◆ **THE PROBLEM**
Return all lines below containing the word "computer".
━━━
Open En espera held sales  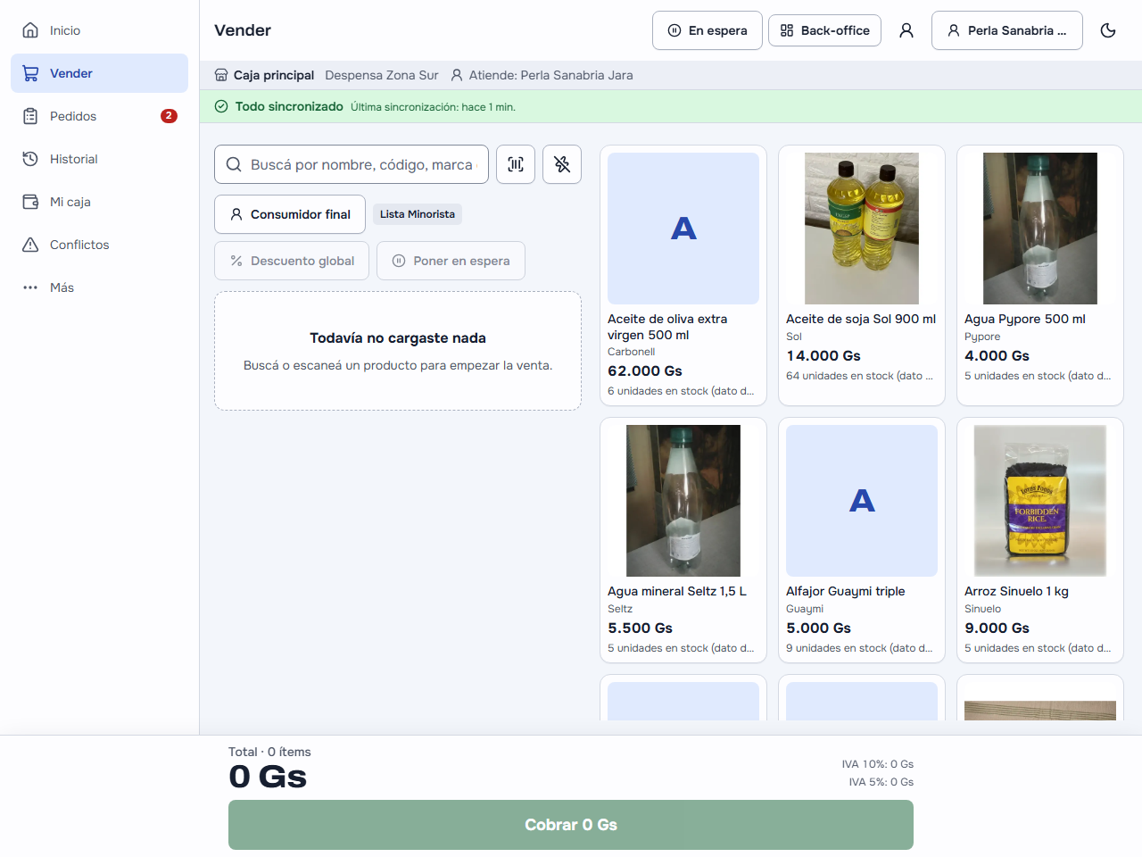point(708,30)
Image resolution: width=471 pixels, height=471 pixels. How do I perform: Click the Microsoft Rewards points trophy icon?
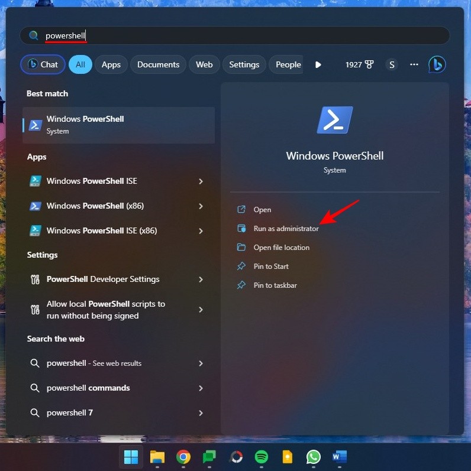(369, 64)
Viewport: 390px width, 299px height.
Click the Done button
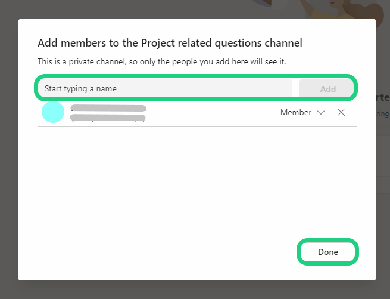[327, 252]
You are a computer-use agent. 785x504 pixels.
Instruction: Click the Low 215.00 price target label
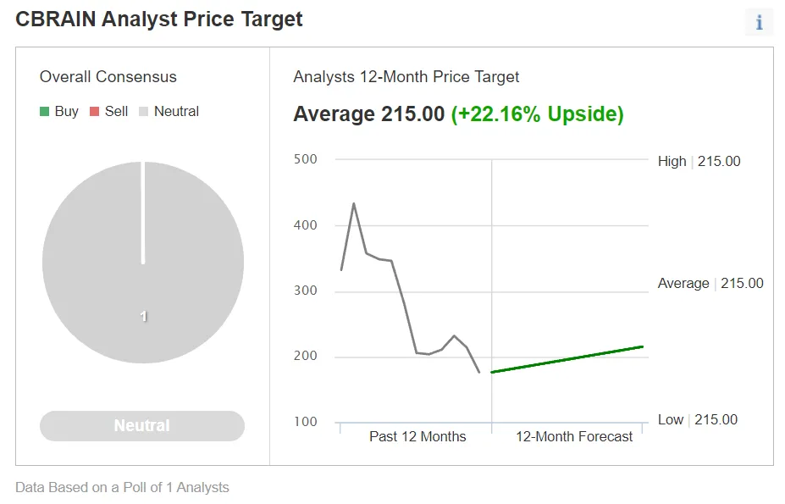(x=697, y=419)
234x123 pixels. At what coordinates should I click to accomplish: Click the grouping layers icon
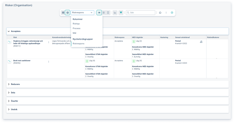coord(68,13)
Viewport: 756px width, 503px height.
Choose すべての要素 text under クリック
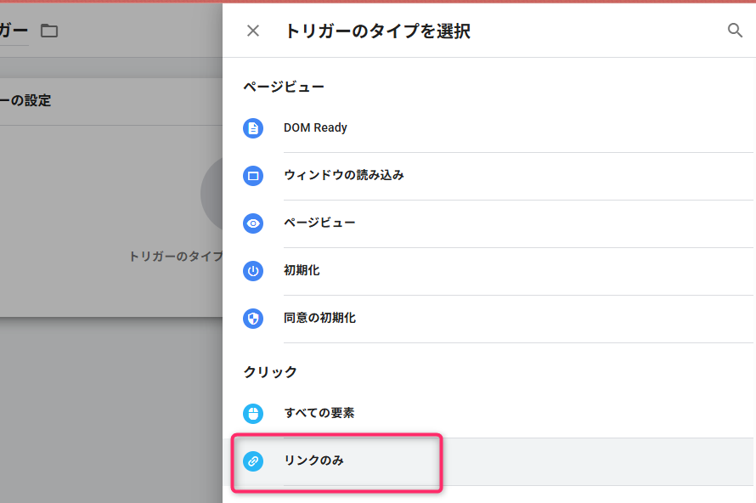coord(319,414)
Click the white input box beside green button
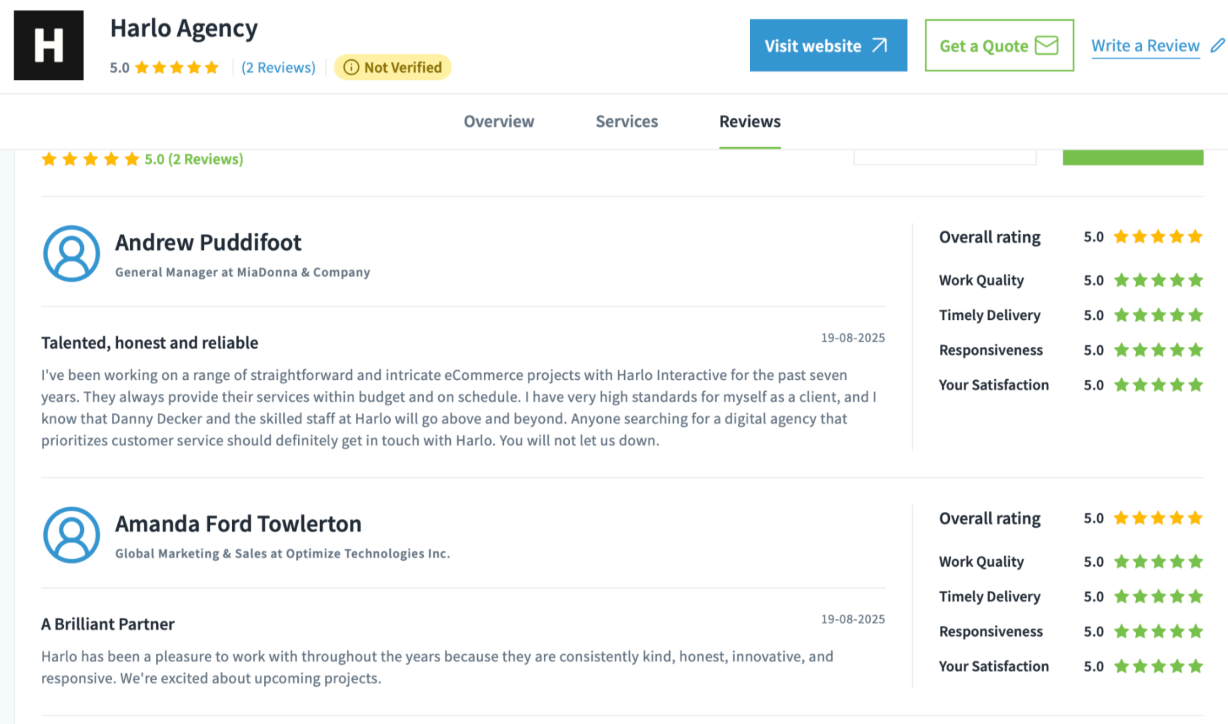 coord(945,158)
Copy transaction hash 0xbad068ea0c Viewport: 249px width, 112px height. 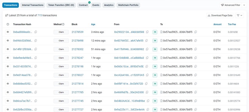point(36,32)
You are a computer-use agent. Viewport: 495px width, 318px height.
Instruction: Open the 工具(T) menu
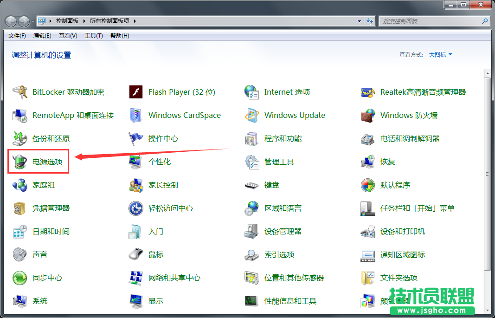point(94,36)
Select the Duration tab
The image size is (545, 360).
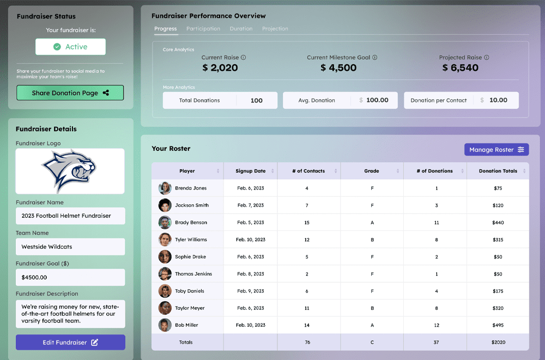coord(241,29)
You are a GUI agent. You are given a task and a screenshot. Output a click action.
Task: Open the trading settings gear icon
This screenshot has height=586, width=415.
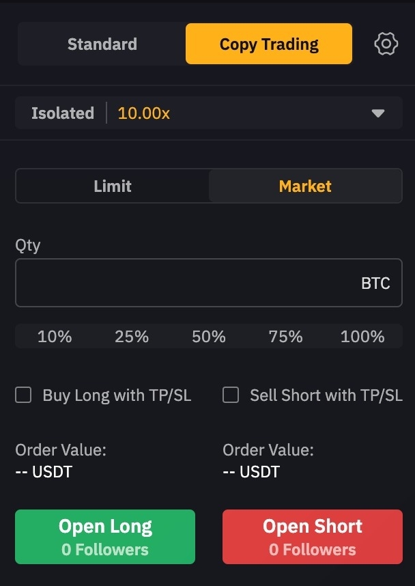pos(386,43)
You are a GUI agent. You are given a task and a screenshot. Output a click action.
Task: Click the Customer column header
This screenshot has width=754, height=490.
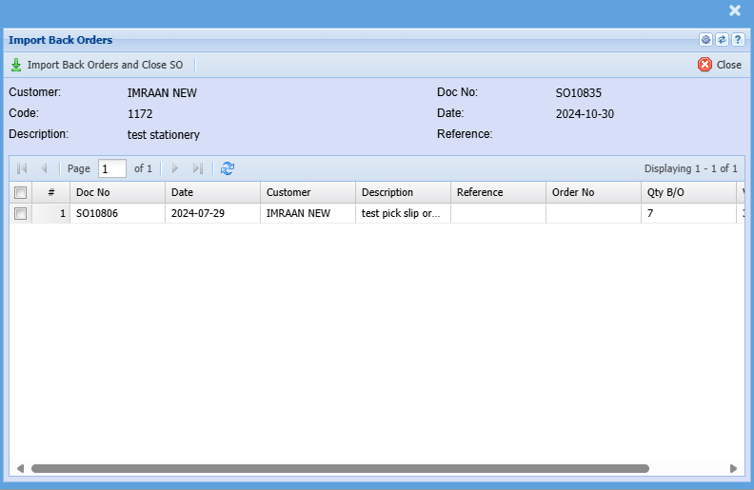click(307, 192)
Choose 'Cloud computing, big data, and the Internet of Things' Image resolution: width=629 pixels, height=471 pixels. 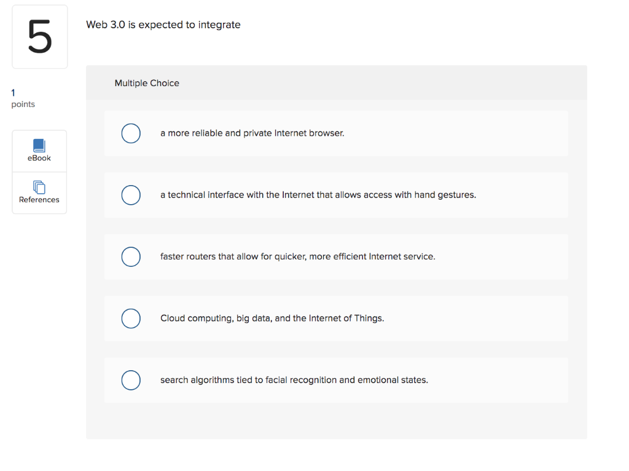tap(272, 318)
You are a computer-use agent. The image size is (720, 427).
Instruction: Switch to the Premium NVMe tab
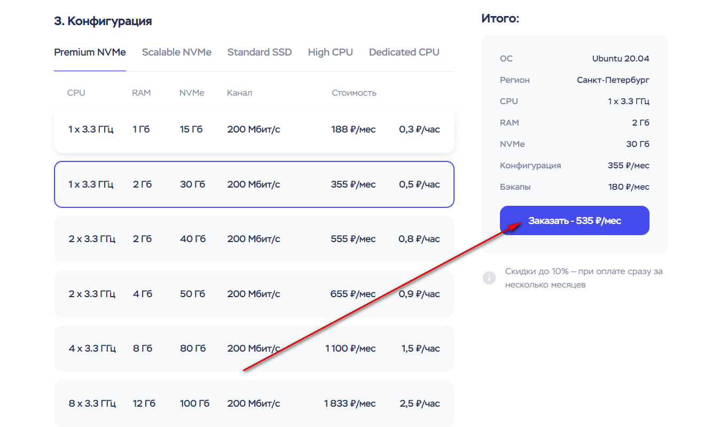(x=90, y=52)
━━━
◆ **SOLUTION TO THIS PROBLEM**
You are a computer-use agent. 785x504 pixels.
You are a computer-use agent. Viewport: 495px width, 318px height.
You are a computer-use agent. The image size is (720, 427).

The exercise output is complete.